Exercise details
Wherever the string "computer" shows up in the data below, copy the whole line.

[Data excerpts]
********
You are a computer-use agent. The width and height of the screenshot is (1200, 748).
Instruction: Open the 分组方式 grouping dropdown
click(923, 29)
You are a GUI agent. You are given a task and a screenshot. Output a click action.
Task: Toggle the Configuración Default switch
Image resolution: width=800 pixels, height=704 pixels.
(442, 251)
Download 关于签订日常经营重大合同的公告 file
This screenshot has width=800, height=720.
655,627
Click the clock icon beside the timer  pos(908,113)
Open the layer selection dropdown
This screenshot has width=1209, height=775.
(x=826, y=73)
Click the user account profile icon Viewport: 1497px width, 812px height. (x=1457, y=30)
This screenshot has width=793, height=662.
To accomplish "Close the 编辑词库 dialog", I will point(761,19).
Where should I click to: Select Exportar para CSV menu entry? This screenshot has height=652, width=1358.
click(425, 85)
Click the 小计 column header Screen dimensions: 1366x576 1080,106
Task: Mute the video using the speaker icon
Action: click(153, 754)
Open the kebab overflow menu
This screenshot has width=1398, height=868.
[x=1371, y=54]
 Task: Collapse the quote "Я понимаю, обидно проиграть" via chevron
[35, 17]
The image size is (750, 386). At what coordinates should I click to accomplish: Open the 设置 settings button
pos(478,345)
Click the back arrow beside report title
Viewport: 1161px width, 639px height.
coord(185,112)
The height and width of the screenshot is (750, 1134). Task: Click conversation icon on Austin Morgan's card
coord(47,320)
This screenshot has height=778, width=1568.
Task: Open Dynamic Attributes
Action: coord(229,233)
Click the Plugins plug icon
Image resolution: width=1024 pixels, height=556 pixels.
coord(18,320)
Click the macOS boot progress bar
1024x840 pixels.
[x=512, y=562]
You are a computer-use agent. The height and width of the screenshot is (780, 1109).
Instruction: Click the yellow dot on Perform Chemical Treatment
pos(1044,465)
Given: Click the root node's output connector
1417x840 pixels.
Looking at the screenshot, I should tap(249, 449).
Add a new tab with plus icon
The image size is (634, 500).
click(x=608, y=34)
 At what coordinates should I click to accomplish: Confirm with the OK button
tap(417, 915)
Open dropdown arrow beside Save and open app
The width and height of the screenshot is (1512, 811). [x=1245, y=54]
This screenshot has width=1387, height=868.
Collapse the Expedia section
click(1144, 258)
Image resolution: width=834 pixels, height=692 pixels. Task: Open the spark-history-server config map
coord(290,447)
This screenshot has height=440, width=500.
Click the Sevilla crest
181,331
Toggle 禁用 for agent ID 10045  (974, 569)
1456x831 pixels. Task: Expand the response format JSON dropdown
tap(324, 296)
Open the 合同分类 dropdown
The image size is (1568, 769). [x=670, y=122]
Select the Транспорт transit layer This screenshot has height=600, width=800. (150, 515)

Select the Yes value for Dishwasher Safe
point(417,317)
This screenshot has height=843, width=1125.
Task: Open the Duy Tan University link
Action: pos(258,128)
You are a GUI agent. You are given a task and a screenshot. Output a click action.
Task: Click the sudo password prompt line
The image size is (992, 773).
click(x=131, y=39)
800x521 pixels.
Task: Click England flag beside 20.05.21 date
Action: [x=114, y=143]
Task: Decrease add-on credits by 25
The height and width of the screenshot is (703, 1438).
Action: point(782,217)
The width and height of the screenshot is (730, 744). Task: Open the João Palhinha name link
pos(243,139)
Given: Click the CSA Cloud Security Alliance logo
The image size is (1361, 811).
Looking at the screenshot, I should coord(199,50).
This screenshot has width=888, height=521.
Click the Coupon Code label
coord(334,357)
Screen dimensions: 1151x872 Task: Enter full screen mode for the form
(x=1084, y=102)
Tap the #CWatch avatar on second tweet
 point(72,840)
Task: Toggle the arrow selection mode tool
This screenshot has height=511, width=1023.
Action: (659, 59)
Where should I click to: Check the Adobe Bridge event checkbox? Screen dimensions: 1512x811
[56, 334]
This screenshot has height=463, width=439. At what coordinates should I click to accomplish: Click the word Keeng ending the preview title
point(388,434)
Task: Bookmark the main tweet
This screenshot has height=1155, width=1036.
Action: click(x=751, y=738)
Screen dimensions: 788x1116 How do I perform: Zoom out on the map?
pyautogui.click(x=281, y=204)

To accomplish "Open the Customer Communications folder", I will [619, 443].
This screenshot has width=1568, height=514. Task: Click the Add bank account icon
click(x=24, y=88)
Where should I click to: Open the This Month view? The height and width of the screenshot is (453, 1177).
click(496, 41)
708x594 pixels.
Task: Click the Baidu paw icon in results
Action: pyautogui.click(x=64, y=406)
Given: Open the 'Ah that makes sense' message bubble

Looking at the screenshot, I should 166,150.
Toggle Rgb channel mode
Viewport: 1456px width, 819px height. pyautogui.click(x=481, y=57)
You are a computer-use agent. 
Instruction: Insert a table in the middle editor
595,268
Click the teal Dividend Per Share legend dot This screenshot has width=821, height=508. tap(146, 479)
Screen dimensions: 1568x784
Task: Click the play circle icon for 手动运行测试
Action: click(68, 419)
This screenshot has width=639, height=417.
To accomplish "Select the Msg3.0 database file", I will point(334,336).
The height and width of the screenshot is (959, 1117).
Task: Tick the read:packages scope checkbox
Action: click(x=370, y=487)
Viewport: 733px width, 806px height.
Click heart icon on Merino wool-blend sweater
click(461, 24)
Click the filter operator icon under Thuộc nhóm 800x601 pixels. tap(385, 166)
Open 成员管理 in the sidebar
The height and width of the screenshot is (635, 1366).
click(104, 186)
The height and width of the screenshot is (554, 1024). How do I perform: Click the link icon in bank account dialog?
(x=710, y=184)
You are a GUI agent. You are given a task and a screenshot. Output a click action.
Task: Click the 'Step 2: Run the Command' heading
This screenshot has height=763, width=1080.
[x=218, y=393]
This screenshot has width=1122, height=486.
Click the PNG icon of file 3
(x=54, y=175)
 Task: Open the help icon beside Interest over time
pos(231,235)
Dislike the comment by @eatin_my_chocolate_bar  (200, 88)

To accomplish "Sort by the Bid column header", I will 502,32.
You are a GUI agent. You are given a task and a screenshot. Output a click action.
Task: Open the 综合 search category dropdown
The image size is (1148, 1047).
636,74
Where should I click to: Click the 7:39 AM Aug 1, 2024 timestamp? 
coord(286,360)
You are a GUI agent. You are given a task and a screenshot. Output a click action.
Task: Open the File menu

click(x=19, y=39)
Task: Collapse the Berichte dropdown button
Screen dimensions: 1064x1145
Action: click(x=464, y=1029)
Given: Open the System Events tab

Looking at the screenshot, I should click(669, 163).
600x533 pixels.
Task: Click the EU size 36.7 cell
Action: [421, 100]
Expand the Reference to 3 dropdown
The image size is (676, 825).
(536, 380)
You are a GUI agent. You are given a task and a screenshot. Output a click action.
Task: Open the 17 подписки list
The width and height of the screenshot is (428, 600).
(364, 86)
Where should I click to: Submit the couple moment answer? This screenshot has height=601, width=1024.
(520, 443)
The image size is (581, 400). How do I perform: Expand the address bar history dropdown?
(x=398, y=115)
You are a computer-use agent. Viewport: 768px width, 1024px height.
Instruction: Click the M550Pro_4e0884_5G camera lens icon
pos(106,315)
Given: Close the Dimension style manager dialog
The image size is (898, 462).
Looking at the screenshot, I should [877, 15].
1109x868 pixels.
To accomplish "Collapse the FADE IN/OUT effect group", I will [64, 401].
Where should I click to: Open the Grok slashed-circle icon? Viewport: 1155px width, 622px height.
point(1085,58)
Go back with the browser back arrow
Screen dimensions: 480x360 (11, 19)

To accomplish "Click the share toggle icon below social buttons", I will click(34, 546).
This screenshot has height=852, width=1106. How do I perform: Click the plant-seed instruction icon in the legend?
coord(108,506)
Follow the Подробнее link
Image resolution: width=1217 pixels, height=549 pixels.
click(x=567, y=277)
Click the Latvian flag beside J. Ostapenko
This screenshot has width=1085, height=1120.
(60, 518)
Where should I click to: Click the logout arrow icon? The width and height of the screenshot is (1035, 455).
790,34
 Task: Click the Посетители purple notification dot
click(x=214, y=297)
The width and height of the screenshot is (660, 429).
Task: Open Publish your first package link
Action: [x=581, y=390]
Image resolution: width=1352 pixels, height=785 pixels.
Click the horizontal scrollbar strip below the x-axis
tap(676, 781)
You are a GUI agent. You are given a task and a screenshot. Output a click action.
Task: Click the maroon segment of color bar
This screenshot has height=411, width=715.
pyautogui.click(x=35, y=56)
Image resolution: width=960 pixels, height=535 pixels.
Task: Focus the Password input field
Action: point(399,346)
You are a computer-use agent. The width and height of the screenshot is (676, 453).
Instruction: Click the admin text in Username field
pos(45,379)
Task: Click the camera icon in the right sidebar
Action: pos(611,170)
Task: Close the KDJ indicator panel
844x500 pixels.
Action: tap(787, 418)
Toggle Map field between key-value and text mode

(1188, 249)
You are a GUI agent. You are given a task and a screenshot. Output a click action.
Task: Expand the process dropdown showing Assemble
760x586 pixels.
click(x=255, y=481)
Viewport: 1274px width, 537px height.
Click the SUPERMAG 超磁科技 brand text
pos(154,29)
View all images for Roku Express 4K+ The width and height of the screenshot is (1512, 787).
********
Written reply
You are a computer-use agent. The width and height of the screenshot is (1200, 748).
You are a computer-use agent. The height and width of the screenshot is (780, 1109).
You are a computer-use agent. 
You are a computer-use agent. Viewport: 768px width, 1024px height.
You are a computer-use agent. The width and height of the screenshot is (676, 453).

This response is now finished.